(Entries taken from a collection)
_ _ _ _

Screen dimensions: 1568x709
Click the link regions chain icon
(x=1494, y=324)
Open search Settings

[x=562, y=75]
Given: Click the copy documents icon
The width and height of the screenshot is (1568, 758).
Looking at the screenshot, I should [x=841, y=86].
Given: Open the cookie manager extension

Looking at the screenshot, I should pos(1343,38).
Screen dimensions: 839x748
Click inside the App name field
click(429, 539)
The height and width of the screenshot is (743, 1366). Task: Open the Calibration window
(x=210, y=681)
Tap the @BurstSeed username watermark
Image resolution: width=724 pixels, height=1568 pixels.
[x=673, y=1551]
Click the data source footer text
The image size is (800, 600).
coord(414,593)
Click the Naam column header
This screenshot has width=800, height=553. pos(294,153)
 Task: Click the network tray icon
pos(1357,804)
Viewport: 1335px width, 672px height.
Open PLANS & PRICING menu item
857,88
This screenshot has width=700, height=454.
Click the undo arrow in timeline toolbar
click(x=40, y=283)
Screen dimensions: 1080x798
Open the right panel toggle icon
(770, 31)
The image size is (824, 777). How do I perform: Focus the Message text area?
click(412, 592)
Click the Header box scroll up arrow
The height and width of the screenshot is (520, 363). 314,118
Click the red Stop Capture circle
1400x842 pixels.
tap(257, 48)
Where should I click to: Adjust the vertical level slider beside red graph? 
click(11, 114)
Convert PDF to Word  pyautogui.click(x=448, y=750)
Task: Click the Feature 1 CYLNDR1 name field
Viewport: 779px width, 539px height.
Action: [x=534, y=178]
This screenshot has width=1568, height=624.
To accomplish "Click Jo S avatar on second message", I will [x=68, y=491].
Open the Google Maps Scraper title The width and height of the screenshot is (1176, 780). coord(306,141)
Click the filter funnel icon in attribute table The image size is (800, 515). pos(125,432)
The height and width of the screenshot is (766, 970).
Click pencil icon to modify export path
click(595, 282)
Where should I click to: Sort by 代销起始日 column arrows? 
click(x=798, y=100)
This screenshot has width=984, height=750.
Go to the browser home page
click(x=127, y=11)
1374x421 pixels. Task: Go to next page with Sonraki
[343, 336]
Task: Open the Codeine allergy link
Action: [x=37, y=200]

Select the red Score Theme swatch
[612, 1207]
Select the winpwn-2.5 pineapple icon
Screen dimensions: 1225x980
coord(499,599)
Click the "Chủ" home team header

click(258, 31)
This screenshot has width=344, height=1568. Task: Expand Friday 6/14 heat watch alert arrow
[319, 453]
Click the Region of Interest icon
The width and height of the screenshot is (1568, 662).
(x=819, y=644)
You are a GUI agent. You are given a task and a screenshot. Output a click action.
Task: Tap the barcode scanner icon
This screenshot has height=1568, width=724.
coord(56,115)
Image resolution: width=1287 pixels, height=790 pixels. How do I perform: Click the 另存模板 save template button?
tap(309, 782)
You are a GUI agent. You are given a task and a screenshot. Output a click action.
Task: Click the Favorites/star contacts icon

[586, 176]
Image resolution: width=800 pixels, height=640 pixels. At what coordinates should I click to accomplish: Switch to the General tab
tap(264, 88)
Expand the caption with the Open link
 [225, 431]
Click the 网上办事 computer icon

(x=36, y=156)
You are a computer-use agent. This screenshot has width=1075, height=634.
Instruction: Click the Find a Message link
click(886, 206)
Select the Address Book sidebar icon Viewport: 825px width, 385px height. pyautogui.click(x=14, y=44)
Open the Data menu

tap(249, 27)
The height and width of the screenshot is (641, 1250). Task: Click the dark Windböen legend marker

_ _ _ _

= Instructions to follow =
Rewrite all of the entries above, switching every "Screen dimensions" to "Screen size" and leaving everything else as it is.

= Complete output =
Screen size: 1568x709
Click the link regions chain icon
(x=1494, y=324)
Open search Settings

[x=562, y=75]
Given: Click the copy documents icon
The width and height of the screenshot is (1568, 758).
Looking at the screenshot, I should [x=841, y=86].
Given: Open the cookie manager extension

Looking at the screenshot, I should pos(1343,38).
Screen size: 839x748
Click inside the App name field
click(429, 539)
The height and width of the screenshot is (743, 1366). Task: Open the Calibration window
(x=210, y=681)
Tap the @BurstSeed username watermark
Image resolution: width=724 pixels, height=1568 pixels.
[x=673, y=1551]
Click the data source footer text
The image size is (800, 600).
coord(414,593)
Click the Naam column header
This screenshot has width=800, height=553. pos(294,153)
 Task: Click the network tray icon
pos(1357,804)
Viewport: 1335px width, 672px height.
Open PLANS & PRICING menu item
857,88
This screenshot has width=700, height=454.
Click the undo arrow in timeline toolbar
click(x=40, y=283)
Screen size: 1080x798
Open the right panel toggle icon
(770, 31)
The image size is (824, 777). How do I perform: Focus the Message text area?
click(412, 592)
Click the Header box scroll up arrow
The height and width of the screenshot is (520, 363). 314,118
Click the red Stop Capture circle
1400x842 pixels.
tap(257, 48)
Where should I click to: Adjust the vertical level slider beside red graph? 
click(11, 114)
Convert PDF to Word  pyautogui.click(x=448, y=750)
Task: Click the Feature 1 CYLNDR1 name field
Viewport: 779px width, 539px height.
Action: [x=534, y=178]
This screenshot has width=1568, height=624.
To accomplish "Click Jo S avatar on second message", I will [x=68, y=491].
Open the Google Maps Scraper title The width and height of the screenshot is (1176, 780). coord(306,141)
Click the filter funnel icon in attribute table The image size is (800, 515). pos(125,432)
The height and width of the screenshot is (766, 970).
Click pencil icon to modify export path
click(595, 282)
Where should I click to: Sort by 代销起始日 column arrows? 
click(x=798, y=100)
This screenshot has width=984, height=750.
Go to the browser home page
click(x=127, y=11)
1374x421 pixels. Task: Go to next page with Sonraki
[343, 336]
Task: Open the Codeine allergy link
Action: [x=37, y=200]

Select the red Score Theme swatch
[612, 1207]
Select the winpwn-2.5 pineapple icon
Screen size: 1225x980
coord(499,599)
Click the "Chủ" home team header

click(258, 31)
This screenshot has width=344, height=1568. Task: Expand Friday 6/14 heat watch alert arrow
[319, 453]
Click the Region of Interest icon
The width and height of the screenshot is (1568, 662).
(x=819, y=644)
You are a GUI agent. You are given a task and a screenshot. Output a click action.
Task: Tap the barcode scanner icon
This screenshot has height=1568, width=724.
coord(56,115)
Image resolution: width=1287 pixels, height=790 pixels. How do I perform: Click the 另存模板 save template button?
tap(309, 782)
You are a GUI agent. You are given a task and a screenshot. Output a click action.
Task: Click the Favorites/star contacts icon

[586, 176]
Image resolution: width=800 pixels, height=640 pixels. At what coordinates should I click to accomplish: Switch to the General tab
tap(264, 88)
Expand the caption with the Open link
 [225, 431]
Click the 网上办事 computer icon

(x=36, y=156)
You are a computer-use agent. This screenshot has width=1075, height=634.
Instruction: Click the Find a Message link
click(886, 206)
Select the Address Book sidebar icon Viewport: 825px width, 385px height. pyautogui.click(x=14, y=44)
Open the Data menu

tap(249, 27)
The height and width of the screenshot is (641, 1250). Task: Click the dark Windböen legend marker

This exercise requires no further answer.